Collected data entries

#####

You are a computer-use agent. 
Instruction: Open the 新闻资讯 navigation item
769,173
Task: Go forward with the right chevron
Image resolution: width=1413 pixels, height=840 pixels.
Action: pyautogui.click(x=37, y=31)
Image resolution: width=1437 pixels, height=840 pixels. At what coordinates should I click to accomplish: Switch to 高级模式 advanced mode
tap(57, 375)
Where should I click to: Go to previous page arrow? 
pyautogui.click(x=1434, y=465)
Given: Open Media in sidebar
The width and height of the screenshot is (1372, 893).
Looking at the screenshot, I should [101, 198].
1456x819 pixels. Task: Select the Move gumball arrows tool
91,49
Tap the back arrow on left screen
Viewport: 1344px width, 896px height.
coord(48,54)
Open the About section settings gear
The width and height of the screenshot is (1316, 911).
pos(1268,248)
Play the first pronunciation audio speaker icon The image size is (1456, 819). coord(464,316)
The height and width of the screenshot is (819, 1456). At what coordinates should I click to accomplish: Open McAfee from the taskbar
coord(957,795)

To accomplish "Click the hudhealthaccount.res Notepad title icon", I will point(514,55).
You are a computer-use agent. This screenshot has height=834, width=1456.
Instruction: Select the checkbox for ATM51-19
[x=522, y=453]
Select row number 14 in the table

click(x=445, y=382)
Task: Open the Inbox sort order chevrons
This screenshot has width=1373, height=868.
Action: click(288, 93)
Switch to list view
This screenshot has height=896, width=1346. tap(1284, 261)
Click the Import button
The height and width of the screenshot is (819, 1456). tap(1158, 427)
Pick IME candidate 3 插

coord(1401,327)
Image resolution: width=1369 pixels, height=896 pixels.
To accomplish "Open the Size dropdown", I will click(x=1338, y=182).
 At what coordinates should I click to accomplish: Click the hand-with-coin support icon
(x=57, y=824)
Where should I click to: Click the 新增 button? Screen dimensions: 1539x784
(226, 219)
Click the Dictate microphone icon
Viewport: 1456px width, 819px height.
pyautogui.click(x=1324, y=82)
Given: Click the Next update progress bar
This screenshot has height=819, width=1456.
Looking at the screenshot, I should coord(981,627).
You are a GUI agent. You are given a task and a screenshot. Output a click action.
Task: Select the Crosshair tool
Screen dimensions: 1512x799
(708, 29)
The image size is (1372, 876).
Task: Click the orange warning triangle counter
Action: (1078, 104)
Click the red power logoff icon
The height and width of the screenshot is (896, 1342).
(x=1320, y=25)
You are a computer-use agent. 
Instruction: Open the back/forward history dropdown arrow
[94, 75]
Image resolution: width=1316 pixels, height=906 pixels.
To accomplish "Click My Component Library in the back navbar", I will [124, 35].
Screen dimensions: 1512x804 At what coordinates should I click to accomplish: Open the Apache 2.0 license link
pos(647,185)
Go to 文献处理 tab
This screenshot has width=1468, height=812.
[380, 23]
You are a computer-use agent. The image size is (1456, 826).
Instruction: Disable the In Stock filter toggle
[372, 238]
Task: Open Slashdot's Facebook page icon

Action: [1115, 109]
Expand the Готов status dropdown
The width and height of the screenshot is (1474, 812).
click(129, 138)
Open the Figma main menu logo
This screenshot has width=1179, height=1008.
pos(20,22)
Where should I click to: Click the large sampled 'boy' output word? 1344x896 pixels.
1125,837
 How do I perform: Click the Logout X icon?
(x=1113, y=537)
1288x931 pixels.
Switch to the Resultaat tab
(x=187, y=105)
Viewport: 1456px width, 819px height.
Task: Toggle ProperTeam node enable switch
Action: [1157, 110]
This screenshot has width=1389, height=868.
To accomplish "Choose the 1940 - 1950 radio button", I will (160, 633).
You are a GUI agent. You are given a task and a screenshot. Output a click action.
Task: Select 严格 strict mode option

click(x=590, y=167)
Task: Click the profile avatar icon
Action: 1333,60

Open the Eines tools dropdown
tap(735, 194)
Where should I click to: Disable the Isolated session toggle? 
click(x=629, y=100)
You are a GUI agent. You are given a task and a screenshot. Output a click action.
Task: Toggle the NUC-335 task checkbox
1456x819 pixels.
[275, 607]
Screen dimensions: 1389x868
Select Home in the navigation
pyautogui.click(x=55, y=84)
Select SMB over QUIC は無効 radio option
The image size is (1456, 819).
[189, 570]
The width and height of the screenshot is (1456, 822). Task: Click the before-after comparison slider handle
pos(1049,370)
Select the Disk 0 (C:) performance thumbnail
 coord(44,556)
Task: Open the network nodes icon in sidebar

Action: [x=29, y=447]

#####

[About this exercise]
Every line above should be written out again exactly as it stands.

[Output below]
You are a computer-use agent. 
Instruction: Open the 新闻资讯 navigation item
769,173
Task: Go forward with the right chevron
Image resolution: width=1413 pixels, height=840 pixels.
Action: pyautogui.click(x=37, y=31)
Image resolution: width=1437 pixels, height=840 pixels. At what coordinates should I click to accomplish: Switch to 高级模式 advanced mode
tap(57, 375)
Where should I click to: Go to previous page arrow? 
pyautogui.click(x=1434, y=465)
Given: Open Media in sidebar
The width and height of the screenshot is (1372, 893).
Looking at the screenshot, I should [101, 198].
1456x819 pixels. Task: Select the Move gumball arrows tool
91,49
Tap the back arrow on left screen
Viewport: 1344px width, 896px height.
coord(48,54)
Open the About section settings gear
The width and height of the screenshot is (1316, 911).
pos(1268,248)
Play the first pronunciation audio speaker icon The image size is (1456, 819). coord(464,316)
The height and width of the screenshot is (819, 1456). At what coordinates should I click to accomplish: Open McAfee from the taskbar
coord(957,795)

To accomplish "Click the hudhealthaccount.res Notepad title icon", I will point(514,55).
You are a computer-use agent. This screenshot has height=834, width=1456.
Instruction: Select the checkbox for ATM51-19
[x=522, y=453]
Select row number 14 in the table

click(x=445, y=382)
Task: Open the Inbox sort order chevrons
This screenshot has width=1373, height=868.
Action: click(288, 93)
Switch to list view
This screenshot has height=896, width=1346. tap(1284, 261)
Click the Import button
The height and width of the screenshot is (819, 1456). tap(1158, 427)
Pick IME candidate 3 插

coord(1401,327)
Image resolution: width=1369 pixels, height=896 pixels.
To accomplish "Open the Size dropdown", I will click(x=1338, y=182).
 At what coordinates should I click to accomplish: Click the hand-with-coin support icon
(x=57, y=824)
Where should I click to: Click the 新增 button? Screen dimensions: 1539x784
(226, 219)
Click the Dictate microphone icon
Viewport: 1456px width, 819px height.
pyautogui.click(x=1324, y=82)
Given: Click the Next update progress bar
This screenshot has height=819, width=1456.
Looking at the screenshot, I should coord(981,627).
You are a GUI agent. You are given a task and a screenshot. Output a click action.
Task: Select the Crosshair tool
Screen dimensions: 1512x799
(708, 29)
The image size is (1372, 876).
Task: Click the orange warning triangle counter
Action: (1078, 104)
Click the red power logoff icon
The height and width of the screenshot is (896, 1342).
(x=1320, y=25)
You are a computer-use agent. 
Instruction: Open the back/forward history dropdown arrow
[94, 75]
Image resolution: width=1316 pixels, height=906 pixels.
To accomplish "Click My Component Library in the back navbar", I will [124, 35].
Screen dimensions: 1512x804 At what coordinates should I click to accomplish: Open the Apache 2.0 license link
pos(647,185)
Go to 文献处理 tab
This screenshot has width=1468, height=812.
[380, 23]
You are a computer-use agent. The image size is (1456, 826).
Instruction: Disable the In Stock filter toggle
[372, 238]
Task: Open Slashdot's Facebook page icon

Action: [1115, 109]
Expand the Готов status dropdown
The width and height of the screenshot is (1474, 812).
click(129, 138)
Open the Figma main menu logo
This screenshot has width=1179, height=1008.
pos(20,22)
Where should I click to: Click the large sampled 'boy' output word? 1344x896 pixels.
1125,837
 How do I perform: Click the Logout X icon?
(x=1113, y=537)
1288x931 pixels.
Switch to the Resultaat tab
(x=187, y=105)
Viewport: 1456px width, 819px height.
Task: Toggle ProperTeam node enable switch
Action: [1157, 110]
This screenshot has width=1389, height=868.
To accomplish "Choose the 1940 - 1950 radio button", I will (160, 633).
You are a GUI agent. You are given a task and a screenshot. Output a click action.
Task: Select 严格 strict mode option

click(x=590, y=167)
Task: Click the profile avatar icon
Action: 1333,60

Open the Eines tools dropdown
tap(735, 194)
Where should I click to: Disable the Isolated session toggle? 
click(x=629, y=100)
You are a GUI agent. You are given a task and a screenshot. Output a click action.
Task: Toggle the NUC-335 task checkbox
1456x819 pixels.
[275, 607]
Screen dimensions: 1389x868
Select Home in the navigation
pyautogui.click(x=55, y=84)
Select SMB over QUIC は無効 radio option
The image size is (1456, 819).
[189, 570]
The width and height of the screenshot is (1456, 822). Task: Click the before-after comparison slider handle
pos(1049,370)
Select the Disk 0 (C:) performance thumbnail
 coord(44,556)
Task: Open the network nodes icon in sidebar

Action: [x=29, y=447]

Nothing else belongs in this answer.